Cost Adaptation for Robust Decentralized Swarm Behaviour
This work addresses the problem of robust decentralized swarm behavior for robotics and multi-agent systems, offering an incremental improvement through adaptive optimization.
The paper tackles the challenge of efficiently combining multiple goals, costs, and constraints in decentralized receding horizon control for swarm coordination by introducing a meta-learning cost adaptation method. It demonstrates that this approach enables more efficient and safer task completion under varying conditions and larger swarm sizes in a simulated coordinated exploration task.
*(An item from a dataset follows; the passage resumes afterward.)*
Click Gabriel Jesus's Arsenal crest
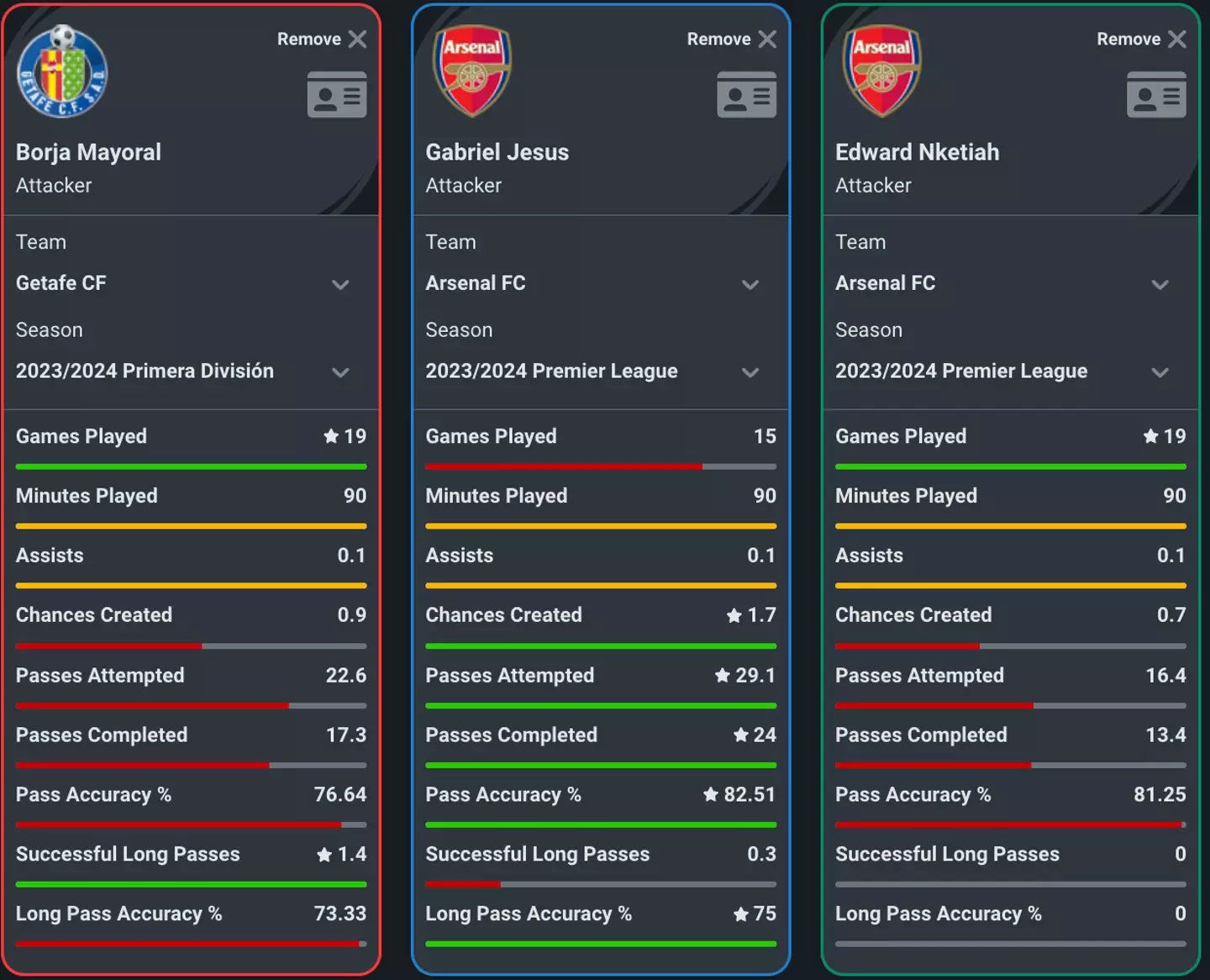point(471,71)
Decentralized receding horizon control (D-RHC) provides a mechanism for coordination in multi-agent settings without a centralized command center. However, combining a set of different goals, costs, and constraints to form an efficient optimization objective for D-RHC can be difficult. To allay this problem, we use a meta-learning process -- cost adaptation -- which generates the optimization objective for D-RHC to solve based on a set of human-generated priors (cost and constraint functions) and an auxiliary heuristic. We use this adaptive D-RHC method for control of mesh-networked swarm agents. This formulation allows a wide range of tasks to be encoded and can account for network delays, heterogeneous capabilities, and increasingly large swarms through the adaptation mechanism. We leverage the Unity3D game engine to build a simulator capable of introducing artificial networking failures and delays in the swarm. Using the simulator we validate our method on an example coordinated exploration task. We demonstrate that cost adaptation allows for more efficient and safer task completion under varying environment conditions and increasingly large swarm sizes. We release our simulator and code to the community for future work.